With rise in organizations adopting the open data lakehouse architecture, the ecosystem continues to evolve rapidly. Even as industry vendors attempt to standardize around a replacement for good-old Hive, users continue to choose specific table formats such as Apache Hudi, Iceberg, or Delta Lake, for their strengths around specific workloads. New open table formats and columnar file formats optimized for streaming or unstructured data all continue to emerge and recently a crop of new open-source data catalogs have also been gaining mindshare.

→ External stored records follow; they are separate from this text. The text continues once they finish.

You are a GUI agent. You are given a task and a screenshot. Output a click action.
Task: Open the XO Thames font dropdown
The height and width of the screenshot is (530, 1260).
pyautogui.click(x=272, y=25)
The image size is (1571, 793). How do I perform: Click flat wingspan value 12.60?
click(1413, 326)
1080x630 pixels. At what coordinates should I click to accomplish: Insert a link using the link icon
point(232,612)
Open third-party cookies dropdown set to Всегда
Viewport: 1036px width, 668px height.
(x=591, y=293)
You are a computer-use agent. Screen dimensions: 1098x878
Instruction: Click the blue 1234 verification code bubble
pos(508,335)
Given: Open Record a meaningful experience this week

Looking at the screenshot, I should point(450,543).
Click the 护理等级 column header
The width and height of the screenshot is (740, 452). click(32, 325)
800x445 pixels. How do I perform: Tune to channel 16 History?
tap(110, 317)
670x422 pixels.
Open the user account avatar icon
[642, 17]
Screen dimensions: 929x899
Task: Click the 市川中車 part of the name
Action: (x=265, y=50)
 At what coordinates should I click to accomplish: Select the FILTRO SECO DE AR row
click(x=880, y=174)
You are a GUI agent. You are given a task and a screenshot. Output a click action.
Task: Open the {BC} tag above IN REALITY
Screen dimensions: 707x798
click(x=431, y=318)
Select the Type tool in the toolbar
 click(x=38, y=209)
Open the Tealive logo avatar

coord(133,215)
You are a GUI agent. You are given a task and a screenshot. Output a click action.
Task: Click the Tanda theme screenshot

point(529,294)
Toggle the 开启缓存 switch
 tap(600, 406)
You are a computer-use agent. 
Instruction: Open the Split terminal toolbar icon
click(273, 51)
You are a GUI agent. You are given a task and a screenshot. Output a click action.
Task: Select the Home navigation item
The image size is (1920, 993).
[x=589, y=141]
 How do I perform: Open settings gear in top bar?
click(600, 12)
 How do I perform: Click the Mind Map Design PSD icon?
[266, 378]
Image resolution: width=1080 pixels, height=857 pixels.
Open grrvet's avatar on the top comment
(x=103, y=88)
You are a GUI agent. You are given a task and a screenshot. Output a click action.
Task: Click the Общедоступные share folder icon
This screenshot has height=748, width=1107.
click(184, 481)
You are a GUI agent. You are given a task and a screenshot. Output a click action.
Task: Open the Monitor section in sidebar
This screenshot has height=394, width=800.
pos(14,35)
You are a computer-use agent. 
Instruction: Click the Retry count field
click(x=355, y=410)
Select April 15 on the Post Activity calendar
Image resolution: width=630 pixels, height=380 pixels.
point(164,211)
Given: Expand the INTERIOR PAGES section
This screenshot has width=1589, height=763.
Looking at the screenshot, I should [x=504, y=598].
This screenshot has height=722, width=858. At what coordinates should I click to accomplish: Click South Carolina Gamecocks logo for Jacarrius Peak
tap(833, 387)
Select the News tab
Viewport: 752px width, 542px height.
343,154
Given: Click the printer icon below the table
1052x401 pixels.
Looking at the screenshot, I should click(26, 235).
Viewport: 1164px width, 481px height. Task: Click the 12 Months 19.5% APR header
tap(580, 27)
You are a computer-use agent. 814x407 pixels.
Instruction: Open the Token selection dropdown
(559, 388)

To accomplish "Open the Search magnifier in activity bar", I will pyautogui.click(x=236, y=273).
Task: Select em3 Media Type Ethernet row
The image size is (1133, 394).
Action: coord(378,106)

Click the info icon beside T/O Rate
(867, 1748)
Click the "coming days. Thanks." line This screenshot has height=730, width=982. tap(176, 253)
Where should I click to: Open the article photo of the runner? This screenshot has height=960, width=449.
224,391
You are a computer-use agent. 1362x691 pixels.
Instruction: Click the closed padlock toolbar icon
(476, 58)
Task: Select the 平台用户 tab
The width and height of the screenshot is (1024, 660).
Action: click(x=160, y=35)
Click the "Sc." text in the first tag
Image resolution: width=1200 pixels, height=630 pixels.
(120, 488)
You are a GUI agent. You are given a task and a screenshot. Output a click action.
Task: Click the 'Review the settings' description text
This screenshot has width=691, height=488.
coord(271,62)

These developments underscore the need an interoperability standard for the open data lakehouse, to ensure all the pieces fit with each other without any lockin to any one format, catalog or compute engine. Apache XTable, an open-source project currently incubating under the Apache Software Foundation, addresses this challenge by enabling interoperability across table formats without the need to rewrite any data files, ensuring that each format’s benefits remain accessible within a unified lakehouse setup.
This talk will go over XTable's architecture and its capabilities, designed to support omnidirectional translation between open table formats. By utilizing shared metadata information, XTable enables continuous metadata translation across these formats, allowing data to be accessed by various compute engines and workflows without duplication or extensive rewrites. Unlike one-off conversions, XTable’s continuous metadata updates enable seamless translation of new commits incrementally, which can be beneficial at scale. Moving up a layer, we will then show how to synchronize XTable across multiple open-source and proprietary data catalogs to manage permissions and access control policies. This finally makes it easy for users to bring the best-of-breed compute engines to their data easily.
Finally, we’ll present lessons learned and updates from the community on various deployment options for XTable for example using Managed Workflows for Apache Airflow (MWAA) and AWS Lambda, or how Microsoft Fabric and Snowflake are pursuing interoperability with XTable.
project: https://github.com/apache/incubator-xtable